The Adams Trophy (Coach of the Year): The nominees are Detroit’s Mike Babcock, Washington’s Bruce Boudreau and Montreal’s Guy Carbonneau.

 

Carbonneau will likely win but Nashville’s Barry Trotz was coach of the year.

 

Here’s why… this is my column from the National Post which ran April 7, 2008.

 

Scott Taylor in Winnipeg

 

At the beginning of the 2007-08 season, the Nashville Predators were left for dead.

 

Even if one ignored the off-ice fact that the franchise could be re-located on any given day without notice, one couldn’t ignore the on-ice fact that, at least on paper, the Preds were a bad hockey team.

 

Gone in an off-season housecleaning that made the books look better and the product look dreadful, were No. 1 goalie Tomas Vokoun, No. 1 defenceman Kimmo Timonen, leading scorer Paul Kariya and gifted rent-a-player Peter Forsberg. Two of the team’s most reliable forwards, Scott Hartnell and Scottie Upshall had moved on and No. 2 scorer Steve Sullivan was hurt. And he’s been gone all season. 

 

When they went to training camp in September, head coach Barry Trotz’s best player was 33-year-old Jason Arnott, a guy who hadn‘t been a top line centre since his days in New Jersey a decade ago. J.P. Dumont, a talented underachiever wasn’t bad and Alexander Radulov, a gifted 21-year-old Russian who has been a victim of unrealized potential, was about due. Dan Ellis, Martin Erat, David Legwand, Vernon Fiddler, Dan Hamhuis and Jordin Tootoo were all good players, but they were no-names who could have been up-and-coming country singers for all anybody knew.

■ **Exercises**
a - In the column on the Nashville Predators, who was head coach Barry Trotz's best player when the team went to training camp in September?
b - Continue the column on the Nashville Predators' 2007-08 season, picking up after its final sentence.

■ **Data below**
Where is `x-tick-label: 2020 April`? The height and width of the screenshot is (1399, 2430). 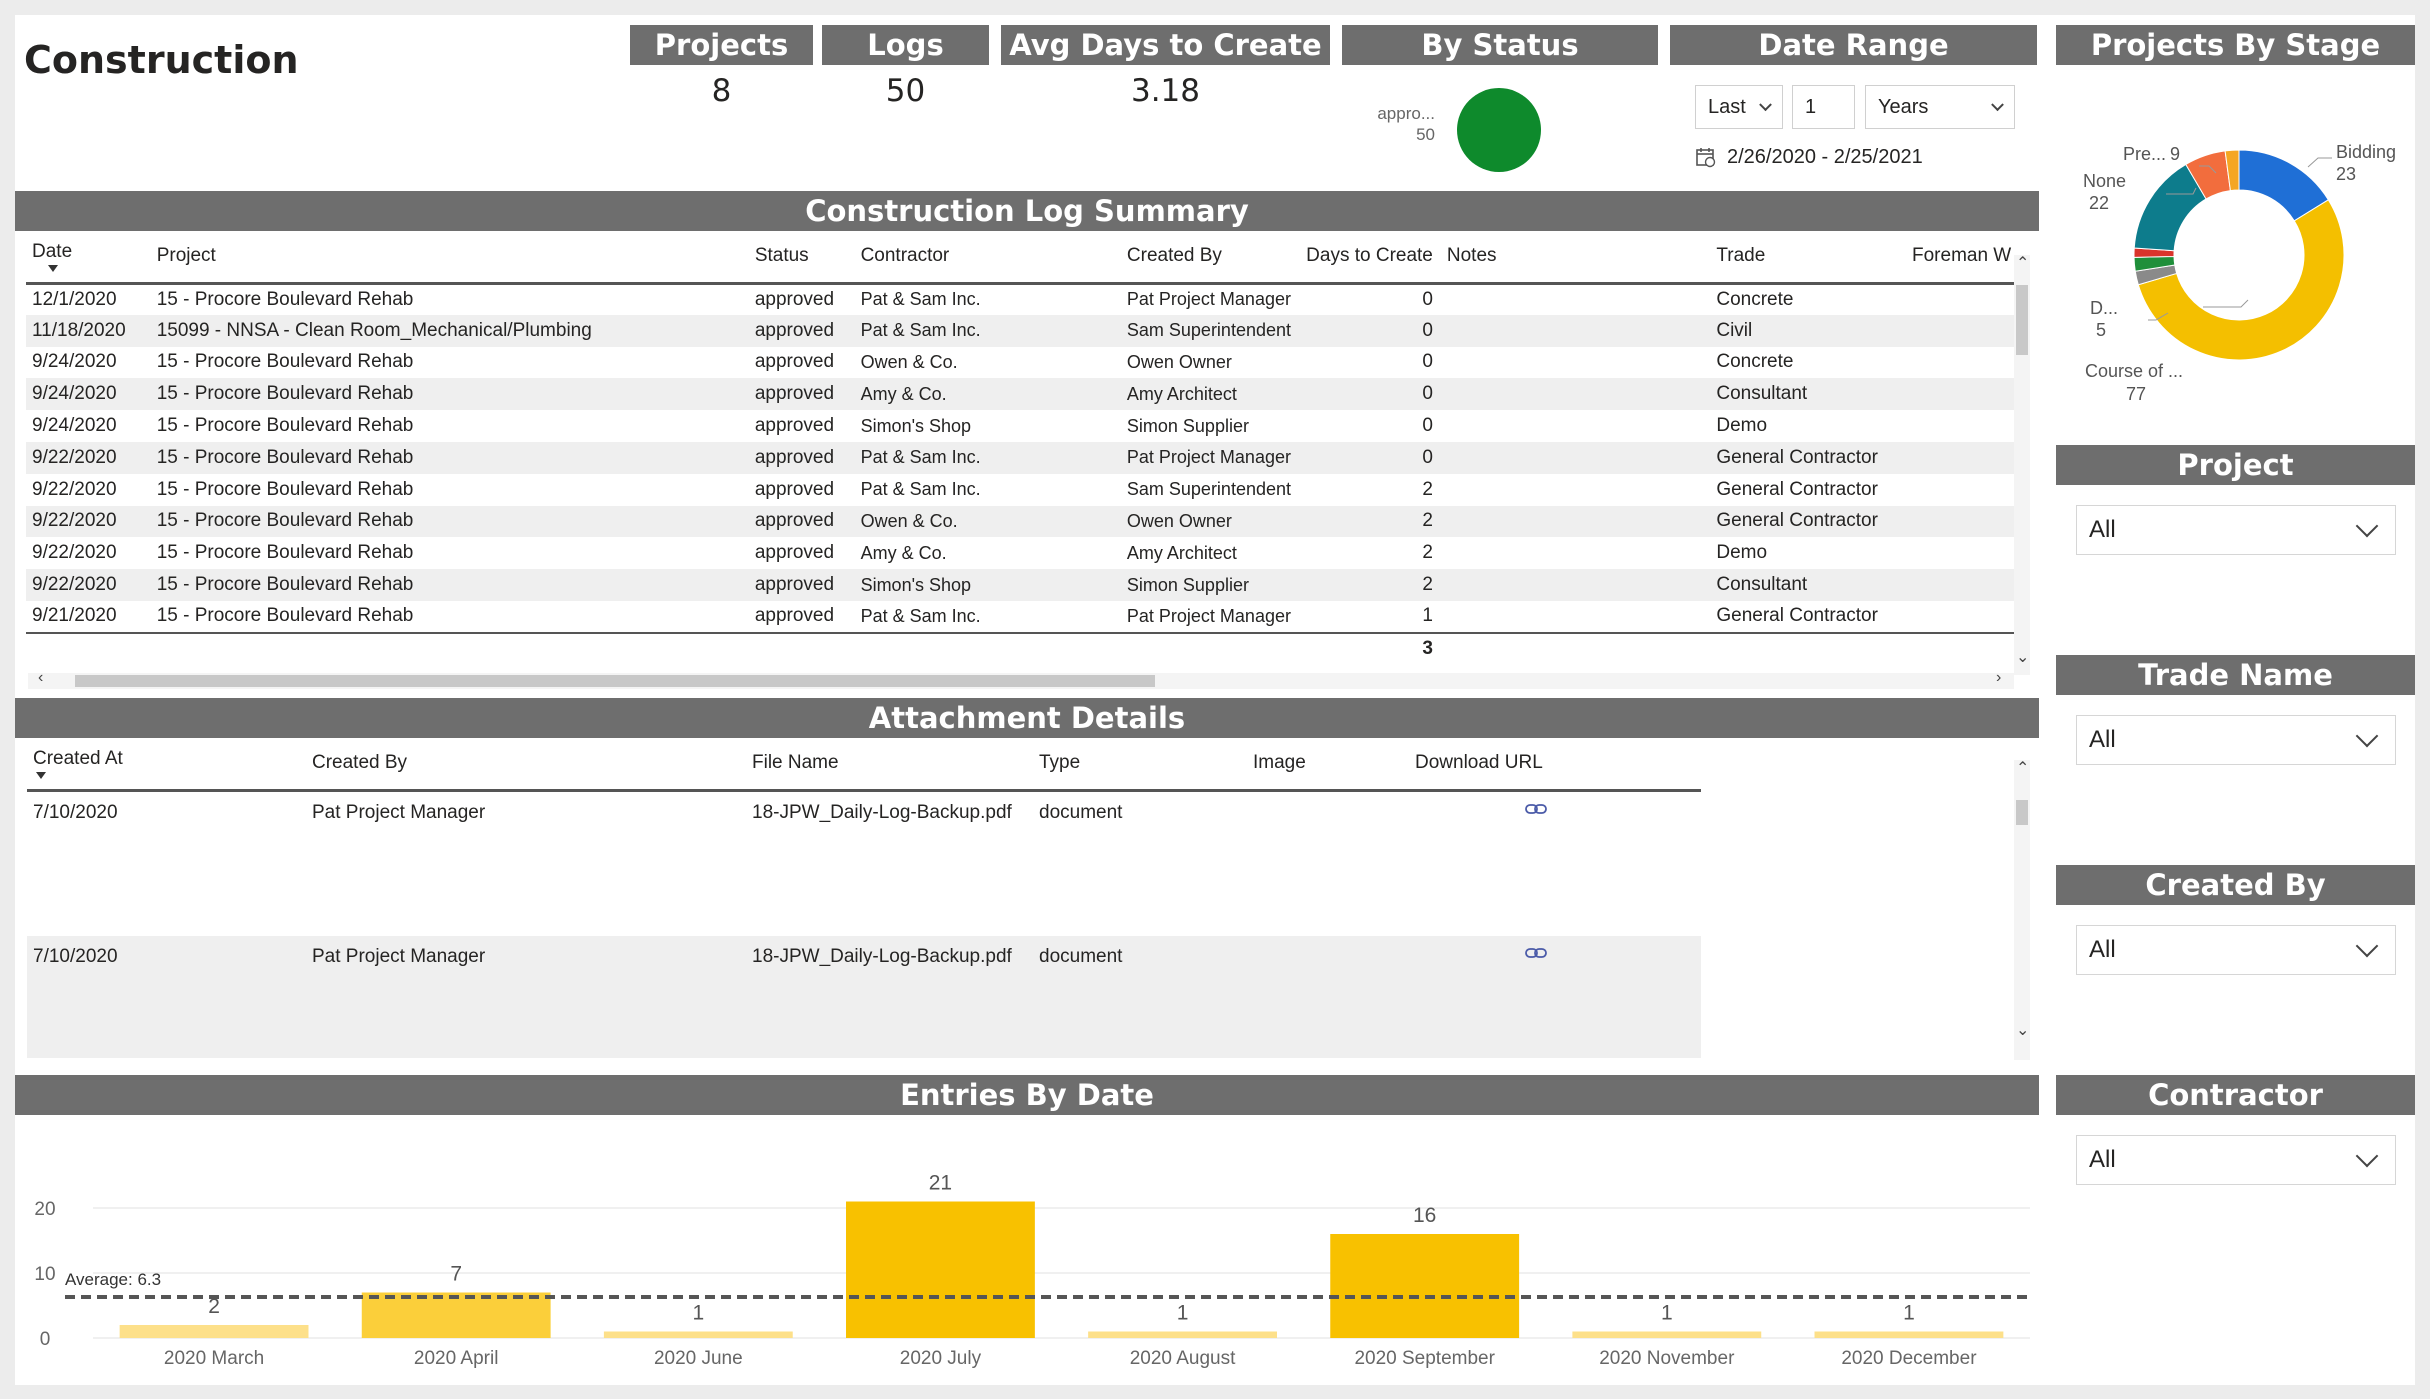 x-tick-label: 2020 April is located at coordinates (456, 1358).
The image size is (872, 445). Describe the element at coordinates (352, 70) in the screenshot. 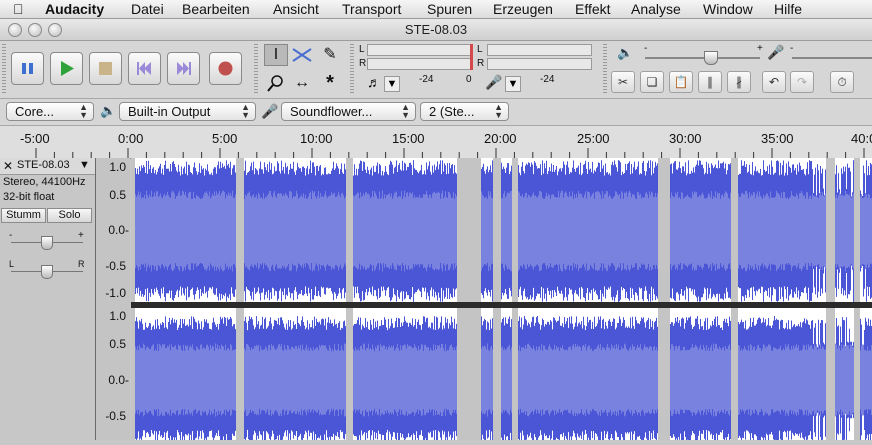

I see `meter-toolbar-grip` at that location.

■ **Answers to the exercise**
a - Jason Arnott, who was 33 years old.

b -
 

“Yeah, like who is Dan Ellis?” asked Vancouver Canucks forward Jason Jaffray on Friday. “I’d never heard of him before and I looked in the paper and he had some of the best goalie stats in the league. I had no idea who he was.”

 

Dan Ellis is a 27-year-old from Saskatoon who played at Nebraska-Omaha and was with AHL Iowa last year, but yeah, who knew?

 

Naturally, the anonymous Preds started the season as if they were going to be so bad, they’d be sold to an owner who wanted to re-locate them to Minsk. Or Winnipeg.

 

They won their first two games, then lost six straight. They were 14th in the West (14-16-2), after a five-game losing streak ended on Dec. 22. But Trotz had faith. He had faith that his team wouldn’t quit and he believed, in his heart, that this collection of would-bes, never-weres and has-beens were resilient enough to overcome all the off-ice distractions and play like professionals.

 

“Resilient. That’s our identity,” said Trotz, an old University of Manitoba assistant coach who came out of Dauphin, Man., to become the only head coach the Predators have ever had. “We’re kind of a hockey version of Major League, the old baseball movie with all the misfits and cast-offs. We sat down in December, when we were almost last, and just decided to play as hard as we could and try to fight back into the playoff race.

 

“We didn’t say ‘Let’s go out and win 10 straight,’ we just tried to win two-of-three, pick up a point whenever we could and just tried to chip away. When you lose the guys we had lost and somehow you stay in the playoff hunt, I think resilient is the only way to describe us.”

 

This week, the surprising, No. 8 Nashville Predators will open the 2008 Stanley Cup Western Conference playoffs against the President’s Trophy-winning, No. 1 Detroit Red Wings in what should be a mismatch.

 

But it might not be. In eight meetings this season, the Wings and Preds went 3-3-2 against each other.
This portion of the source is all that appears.